The DC Circuit concluded that the first three factors strongly favored holding that Public Resource’s posting of the incorporated standards constituted fair use. As to the first factor, the Court explained that in a manner similar to the one discussed by the Supreme Court of the United States in its 2021 Google v. Oracle Am. case, Public Resource’s use was for nonprofit, noncommercial educational purposes. The DC Circuit further found Public Resource’s use transformative in that it served different purposes than ASTM’s use (“provide[ing] the public with a free and comprehensive repository of the law” versus “producing standards reflecting industry or engineering best practices.”)

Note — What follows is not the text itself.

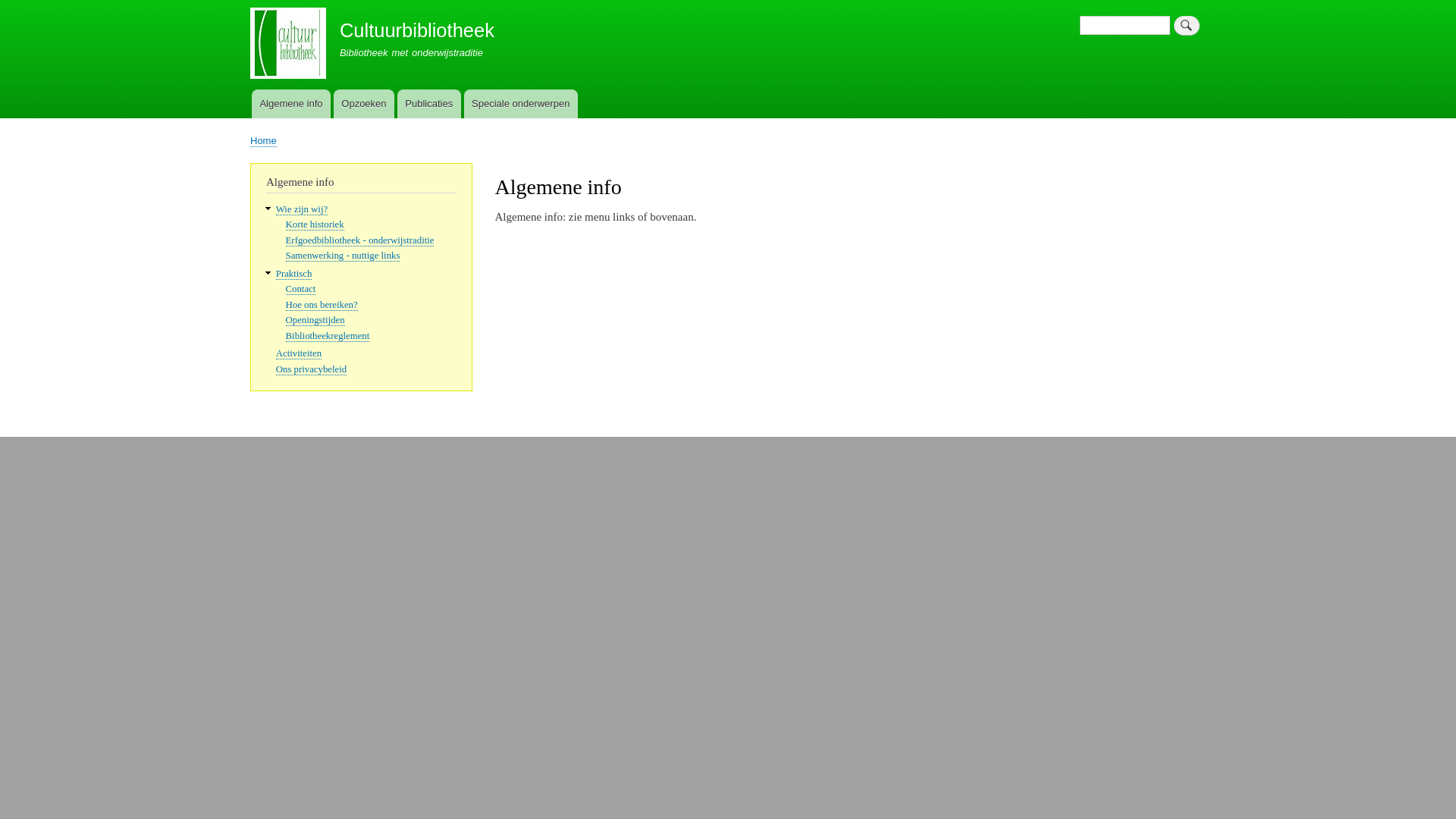  What do you see at coordinates (286, 224) in the screenshot?
I see `'Korte historiek'` at bounding box center [286, 224].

As to the second factor, the DC Circuit reasoned that the “nature of the copyrighted work” heavily favored fair use because the standards “fall at the factual end of the fact-fiction spectrum” and “have legal force, [such that] they . . . fall ‘at best, at the outer edge of copyright’s protective purposes.’” As to the third factor, the Court found that it strongly supported fair use because the standards had been incorporated and thus had “the force of law.”

With respect to the fourth factor, the DC Circuit recognized that Public Resource’s copying may harm the commercial market for ASTM’s standards. However, the Court concluded that the fourth factor did not “significantly tip the balance one way or the other” because ASTM already made its incorporated standards available to the public in “reading rooms,” and Public Resource was already prohibited from copying unincorporated standards. The Court also recognized that there was an incentive for ASTM’s consumers (i.e., builders and engineers) to rely on up-to-date versions of its standards. As a result, ASTM had incentive to continue to regularly develop and copyright updated versions of its standards, which, until incorporated into law, could not be copied by Public Resource or others without incurring liability. That said, because ASTM was unable to provide any economic evidence to suggest Public Resource’s activity harmed the market for ASTM’s standards, the potential for such harm was insufficient to outweigh the countervailing public benefit of Public Resource’s dissemination of the incorporated standards.

Finally, ASTM appealed the district court’s refusal to enjoin Public Resource’s copying of the unincorporated standards. The DC Circuit reasoned that because Public Resource promptly removed the unincorporated standards from its website and made clear its intention to only post incorporated documents in the future, the district court did not err. Because the plaintiffs were unable to produce any evidence of Public Resource intentionally posting an unincorporated standard not covered by fair use, the Court concluded that an injunction would not serve any useful purpose.